# Glock 23 Gen 4



## jkf74 (Jul 31, 2011)

Hello everyone, I'm looking for some info on this gun. I currently have this gun on lay away at my lgs. I've seen where many G 19 gen4's are having some problems. As far as I know, the G 23 do not exhibit these problems near as often. But, I have heard of a couple having these malfunctions. My question is, would you all feel comfortable purchasing one of these? I feel as if the .40cals are probably fine, just looking for some expert advice. Thanks!


----------



## 1jimmy (Jul 30, 2011)

i have four glocks and never had a problem with any of them, however that is not your question. according to the internet the gen 4 g 19 problem stems from the recoil spring which glock has already addressed. i think the way to handle this would be to call glock in smyrna georgia and ask them which is the right spring for your gun, then compare that to what is in the gun at your dealers. they are suppose to have numbers on them and if you have the wrong one glock will send you one free as stated on the internet. hope this helps!


----------



## austinguy23 (Jun 14, 2011)

I'd feel extremely comfortable purchasing a non-9mm Gen 4.


----------



## charger5579 (Nov 6, 2010)

i been having the exact same issue as you. I went ahead and went with the 3rd gen glock 23. Not necessarily because of the issues with the gen 4 but it did play a role. More than anything i couldnt justify spending the extra money on the gen 4 when i know how solid and great a gun the 3rd gen 23 is. The local gun shop here preferred the 3rd gen over the 4th gen as well.


----------



## jakeleinen1 (Jul 20, 2011)

3rd gen proven reliable and will save you money, just a thought

the 4th gens do look pretty slick though but I havent shot one yet


----------



## armedleprechaun (May 20, 2011)

You'll be fine with the gen 4. I had a G22 in gen 4 it was flawless. If yours does happen to have an older recoil spring that causes issues, Glock will send you a new one. Typically almost all of the issues occurred with the 9mm versions. Also, in my experience the new double recoil spring does lessen the felt recoil of the 40 S&w cartridge. I actually plan on picking up a Gen 4 23 for myself. Hope this helps.


----------



## McFly (Aug 29, 2011)

my gen4 23 has been great. had to replace a bad extractor, but i had to do that on my gen3 19 i bought 2 years ago. glock's been slacking in the quality control dept since gaston's kids took over.

luckily the extractor is simple to fix, and only $13. the erratic ejection and FTE's were fixed instantly with the new extractors. i replace them with some glock oem ones found at local gunshops.


----------



## jcsandals (Aug 11, 2011)

Why did they change the springs/internals... If they wanted to stay competitive (i.e. changeable backstraps) thats fine, but why ruin the solid proven design of the Gen3? I don't see the benefit to the Gen4 system (other than you can change the back straps I guess).

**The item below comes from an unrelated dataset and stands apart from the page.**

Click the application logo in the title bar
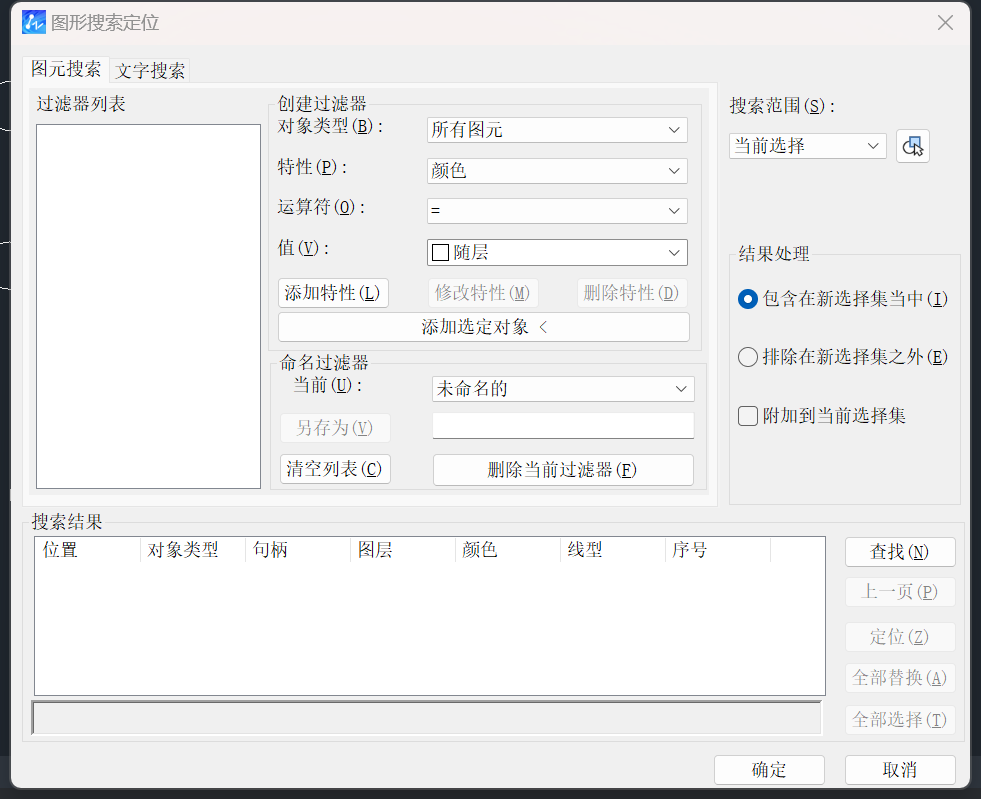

Other than that its just a Glock... So why not just change the grip? 

I guess the new springs are supposed to reduce felt recoil, but it's not worth the problems and reliability issues that have come up. I feel like Glock is making a mistake changing up the internals, but what do I know? I'm just a customer who will not buy a Gen4 now and even in the future I don't see how they are going to match the reliability of the other generations. Did this type of growing pain happen when they went from Gen1 - Gen 2 or Gen2 - Gen3?


----------



## Tuefelhunden (Nov 20, 2006)

I think a big part of the change had to do with some issues the Gen 3 and earlier models where having in 40 cal particularily with accessories mounted. Reportedly the Gen 4 has solved those issues in 40. For whatever reason they carried it over to the 9mm as well (guess would be commonality). In 9 there have been sporatic problems with the recoil springs and lighter loads, extractors and ejectors. I tend to agree they should have left the 9mm alone other than the external changes to the grip and mag release. Both positives in my opinion. I'm confident they have or soon will sort out the 9mm versions. Keep in mind many have functioned just fine and most of the problems seem to center around powder puff loads rather than full house duty or ccw type of ammunition. At this point in the transition I would be willing to take the calculated risk on a 9mm Gen4 and without hesitation the 40. I am rather risk adverse when it comes to handgun reliability. My 2 cents YMMV.


----------



## mik3gun (Sep 15, 2010)

If I were to choose a glock in any flavor of .40 I would choose the gen 4... the double recoil spring help with the recoil management.. 

I havent read about general issues with the gen 4 in any .40....


anyways I have my g19 gen4.. RSA 0 4 and almost 1200 rounds, just 1 FTE at ipda once.. nothing bad for 1200 rounds...


----------



## Cat (Apr 12, 2011)

My G4-G22 as been a flawless pistol. Come to think of it,All my big G's as been flawless. But I also take very good care of all my pistols. 
:smt1099


----------



## MarkSchu (Oct 9, 2011)

my gen 4 model 19 is perfect. It came with new spring set however.


----------



## bronx79 (Nov 27, 2011)

My gen 4 G23 has a shade over 1K rounds and not one issue to speak of. maybe i got lucky?

OH! and the ammo Ive been using, well....you name it Ive put it through it. except for exposed lead


----------